Because this is such a hugely difficult subject I shall devote tomorrow to it as well, I think with more on my personal experience. Having been in both places thankfully without carrying it through, and having been brought back again from the edge by love and hope, I can perhaps say one or two helpful things. Of course many times it is tragedy or loss that brings us to this point, but I think that the main things that drives us to a place of actually wanting to take our own lives are a complete absence of hope and a sense of failure and shame.
In a lot of societies, it has been considered a less shameful act to “fall on your sword” when you are dishonoured, than to continue, and this seems to be the case with Ahithophel above.
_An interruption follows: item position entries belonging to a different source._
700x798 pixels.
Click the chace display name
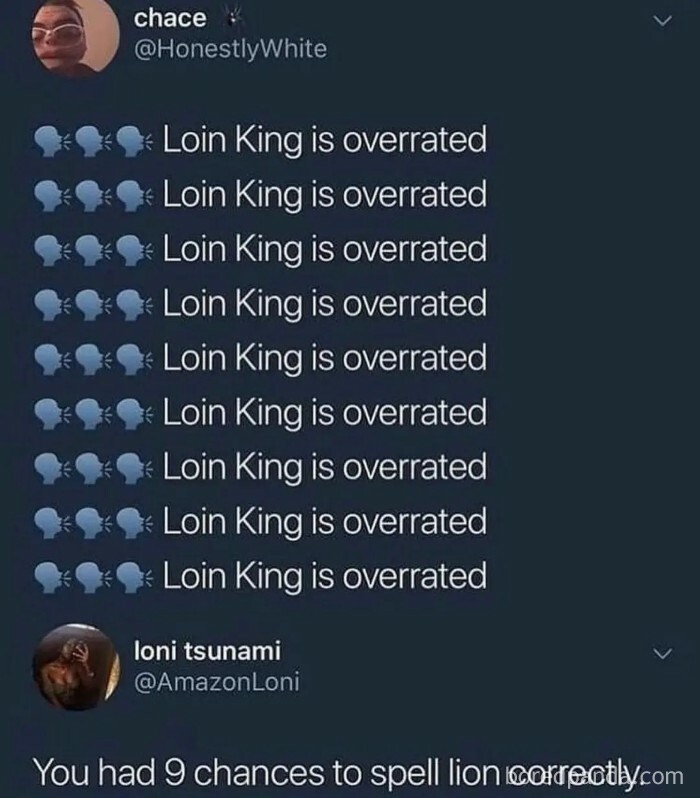click(170, 19)
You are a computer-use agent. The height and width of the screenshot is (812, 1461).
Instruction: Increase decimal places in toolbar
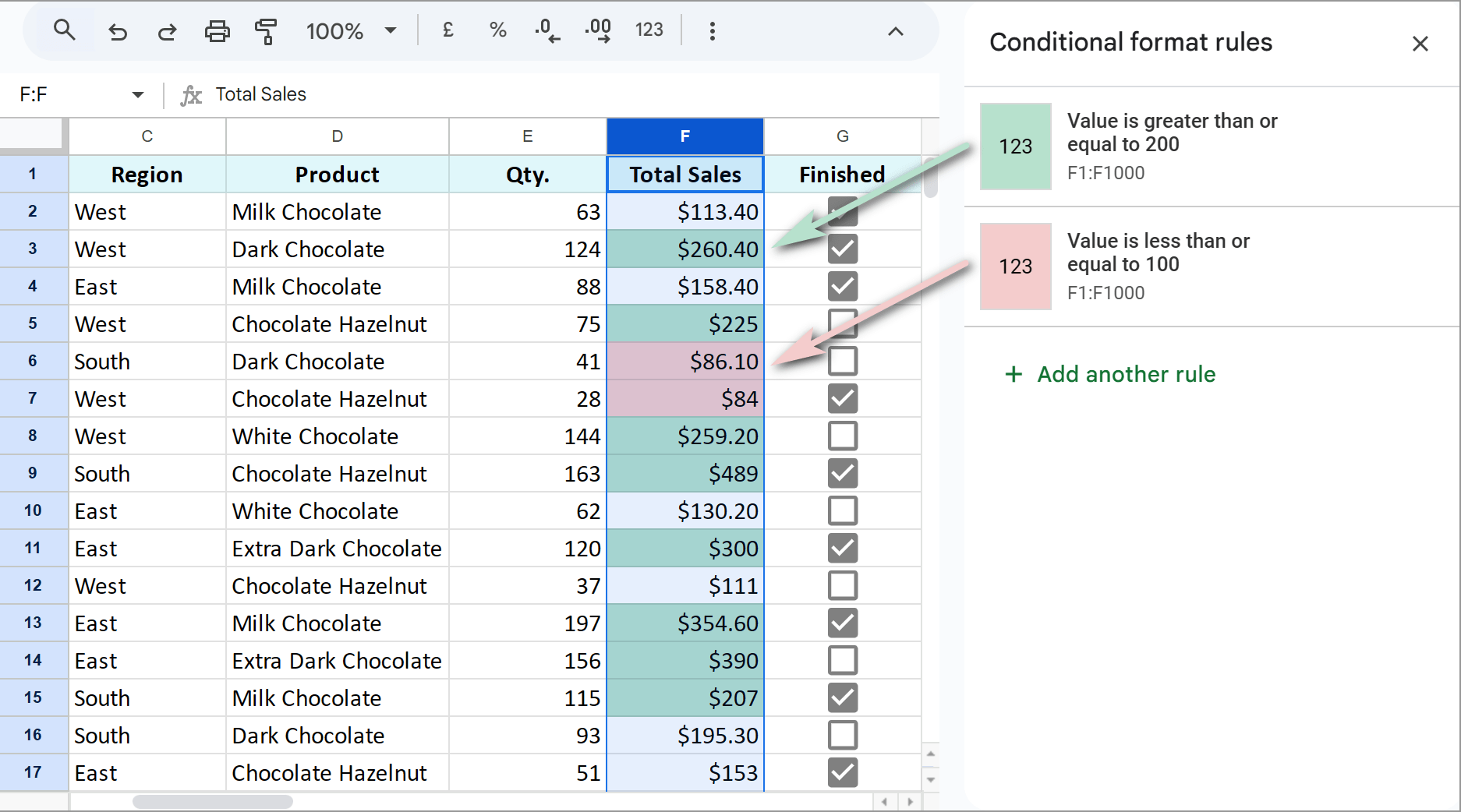[598, 31]
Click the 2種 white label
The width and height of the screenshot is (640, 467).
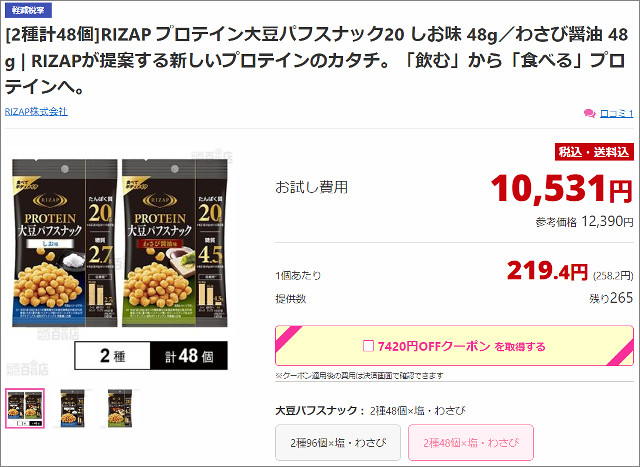point(113,356)
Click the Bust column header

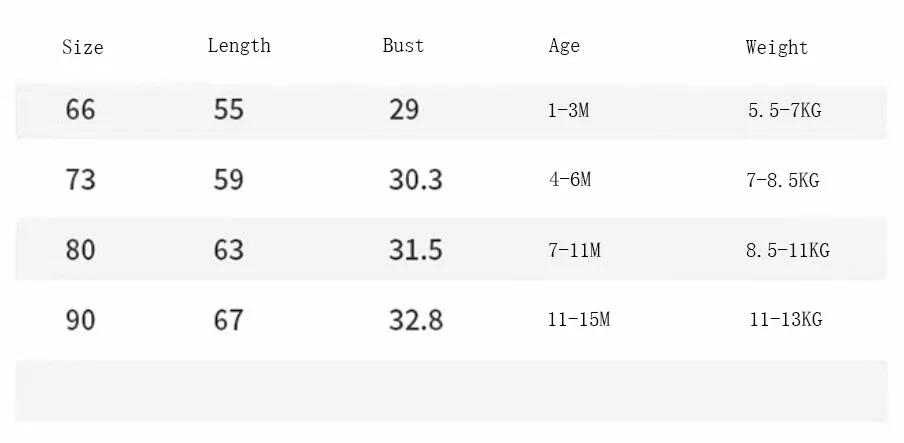tap(403, 46)
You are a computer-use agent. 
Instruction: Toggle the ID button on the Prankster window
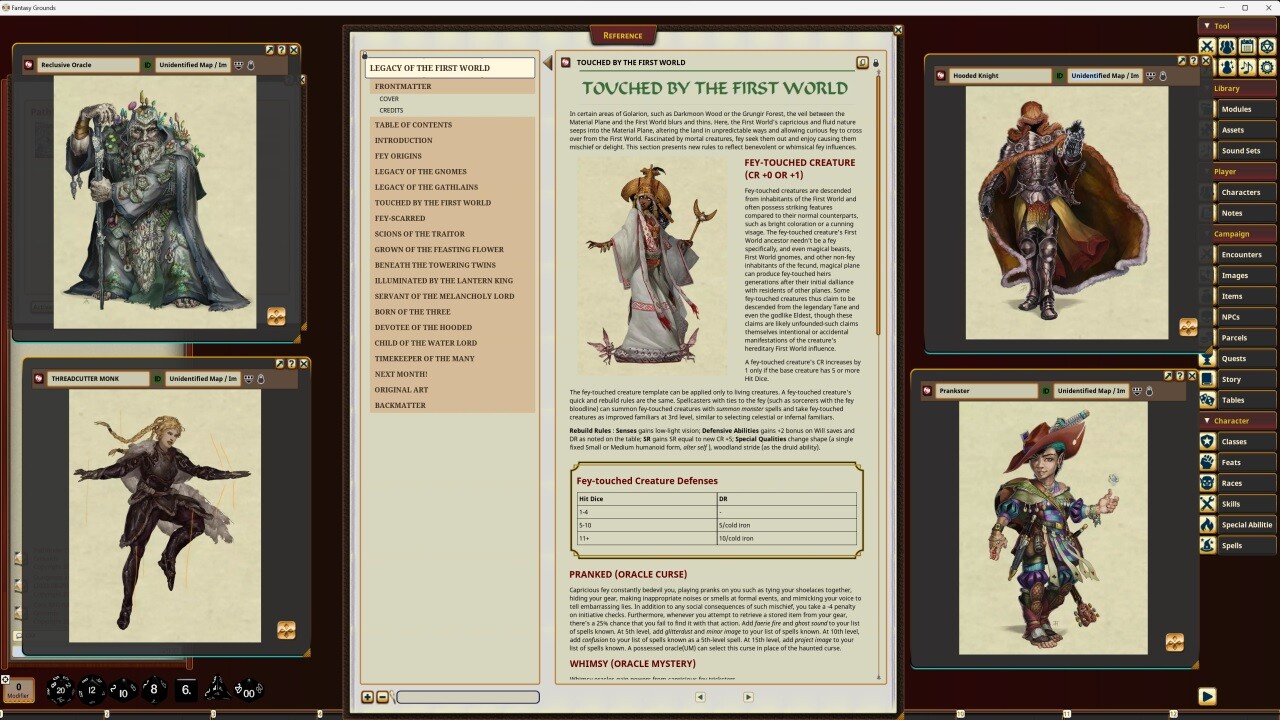(x=1045, y=390)
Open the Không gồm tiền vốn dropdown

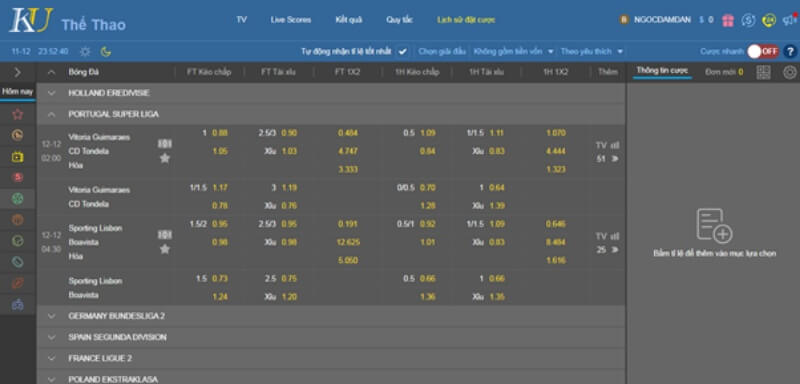pyautogui.click(x=514, y=52)
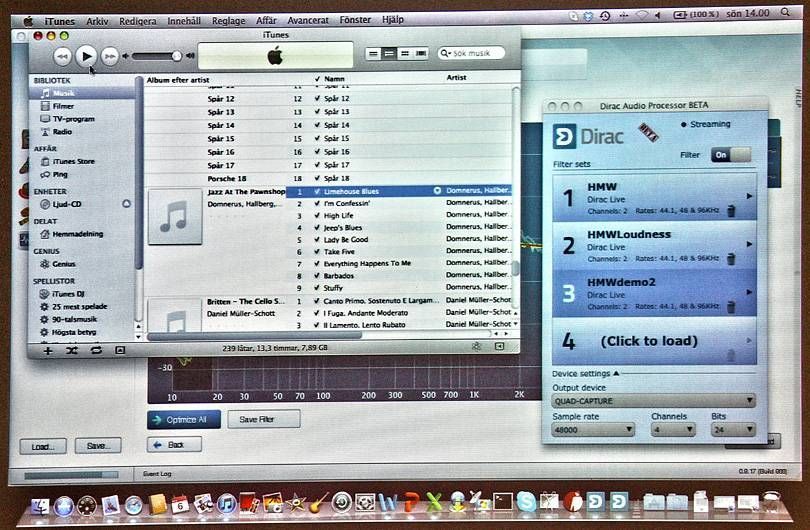Screen dimensions: 810x530
Task: Open Skype from the Dock
Action: click(x=527, y=503)
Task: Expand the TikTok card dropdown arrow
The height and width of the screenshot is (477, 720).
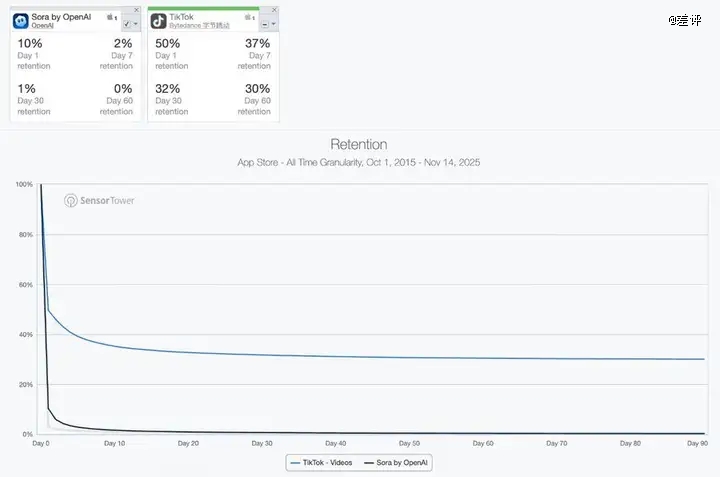Action: coord(274,24)
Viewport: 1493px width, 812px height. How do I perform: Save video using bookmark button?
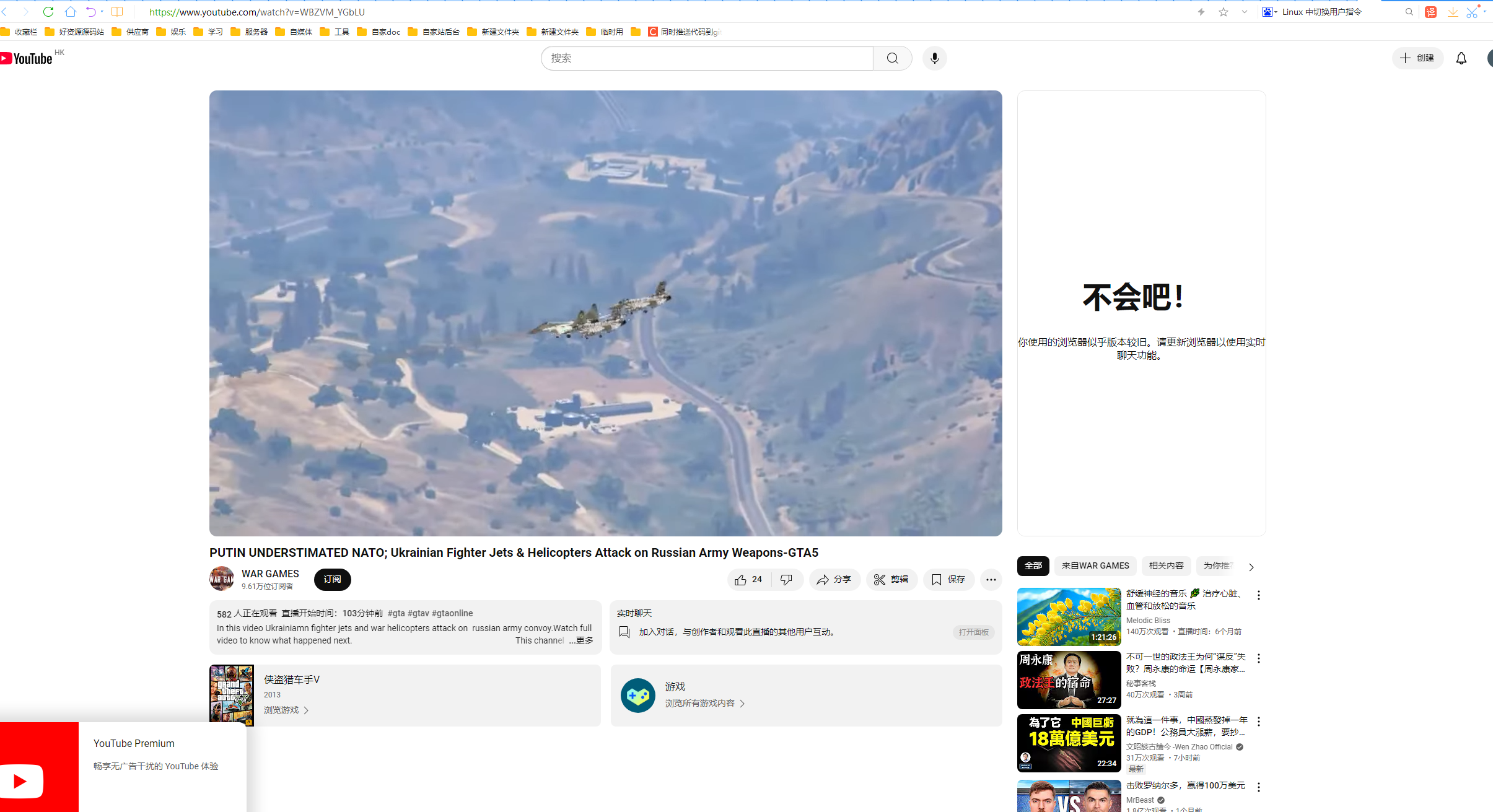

But there is nothing honourable about taking any life. I feel that if we came together as a society that did not engender so much shame, that talked openly about failures and how they can teach us, and if we taught that hope can be reborn from the most forlorn looking embers, then suicides would decrease. We often hear the quote about treating both success and failure the same as the imposters they are, but this is not the message that is constantly whirling about us in the media and the ethos of capitalism and the supposed meritocracies of the west.
And yet, there are very few stories of great success that did not first pass through great failures. Many great entrepreneurs had to climb out of poverty and bankruptcy, often more than once, as we already discussed. Likewise, faith needs to pass first through the dark night of the soul (again often more than once) before it becomes great. Perhaps if we embraced the understanding that failures, wounds and heartbreaks cannot only be overcome in time (even if they never completely heal), but can also teach us a great deal along the way, we might become a healthier, happier society, and be less devastated and ashamed when terrible things happen or perceived failures come.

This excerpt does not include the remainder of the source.